Unbalanced utilisation of machines on SSHCluster (few with multiple tasks, few idling)

f-fritz · March 27, 2022, 4:18pm

Hey

I am using a SSHCluster to perform a random search task. I have about 40 machines available and I initialise the cluster with about 45 tasks. Each time a task finishes, I add another one. My problem is that the tasks don’t seem to be distributed very efficiently: Currently, I have 45 tasks pending, some machines have a queue of up to 4 tasks while about 10 machines are idling. The progress section of the dashboard only lists one function name, there should not be any dependencies across workers. Is there any way to force a redistribution?

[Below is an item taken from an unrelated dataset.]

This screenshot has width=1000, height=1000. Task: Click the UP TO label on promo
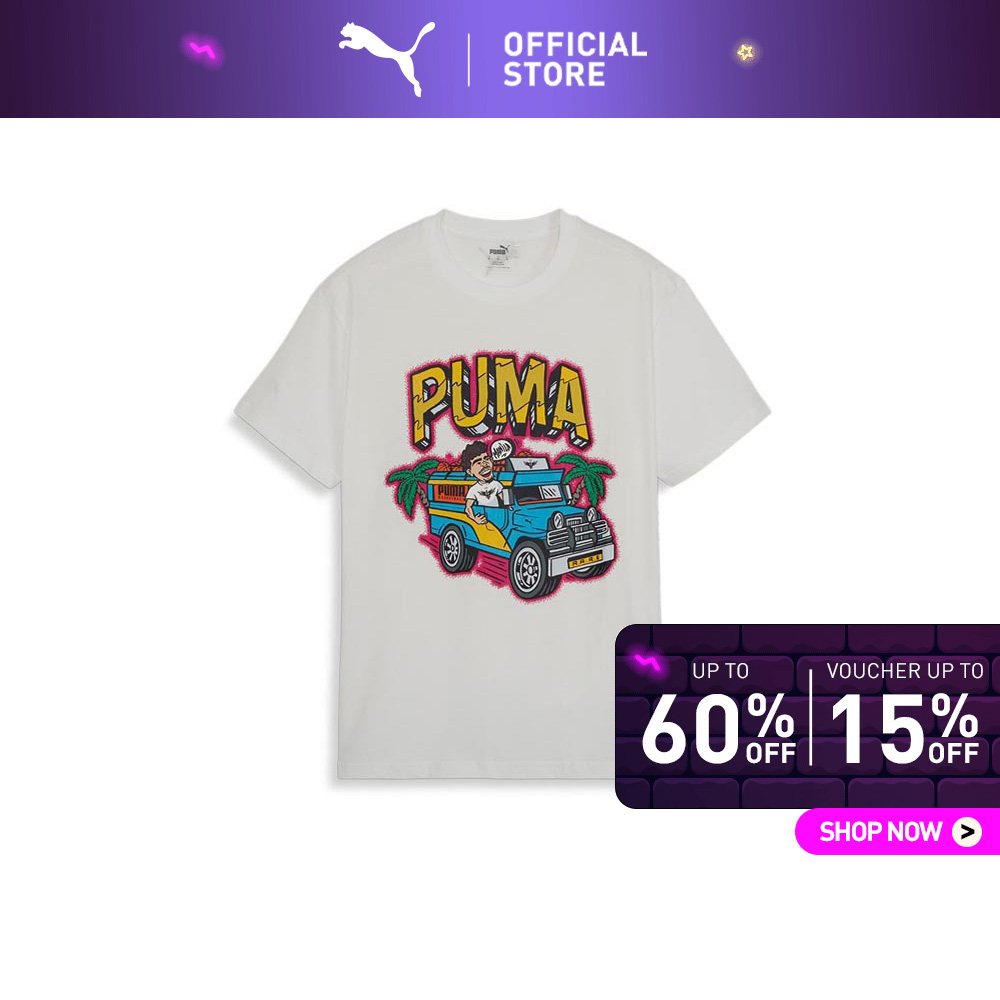pyautogui.click(x=720, y=670)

My code looks similar to this:

def init_cluster():
    computers = read_csv(path_to_some_file)['computer_name'].to_list()

    try:
        client = Client('tcp://<ip>:37153', timeout=5)
    except Exception as e:

        cluster = SSHCluster(
            hosts = computers,
            connect_options = {
                "known_hosts": None,
                "username": "[redacted]",
                },
            worker_options = {
                "n_workers": 1},
            scheduler_options = {
                "port": 37153,
                "dashboard_address": ":8797"
            }
        )

        client = Client(cluster)    
    print(colored(f'{client.dashboard_link}', 'green'))

    return client

client = init_cluster()
futures = []
for i in range(45):
    params = get_random_paramset()
    futures.append(client.submit(main_job, params, config))

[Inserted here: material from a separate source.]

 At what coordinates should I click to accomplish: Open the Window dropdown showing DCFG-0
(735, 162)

seq = as_completed(futures)

for f in seq:
    handle_result(f.result(), 2nd_arg)
    f.cancel()
    del f
    if not condition:
        seq.add(client.submit(main_job, get_random_paramset(), config))

scharlottej13 · March 28, 2022, 6:47pm

Hi @f-fritz and welcome to discourse!

Thanks for the snippet, it’s very helpful to know how you’re configuring the SSH cluster! I’m not quite sure what is going wrong here, but a couple things to note:

instead of calling client.submit in a for-loop, you can use client.map (see here in the docs for an example).
From the f.cancel() and del f lines, are you also having memory issues?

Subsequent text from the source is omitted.